→ WHAT YOU SHOULD DO
Would you write the data out once more, exactly as it is?

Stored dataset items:
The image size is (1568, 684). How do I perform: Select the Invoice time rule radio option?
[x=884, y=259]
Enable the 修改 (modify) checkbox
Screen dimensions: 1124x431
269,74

→ THE ANSWER
The image size is (1568, 684). How do I perform: Select the Invoice time rule radio option?
[x=884, y=259]
Enable the 修改 (modify) checkbox
Screen dimensions: 1124x431
269,74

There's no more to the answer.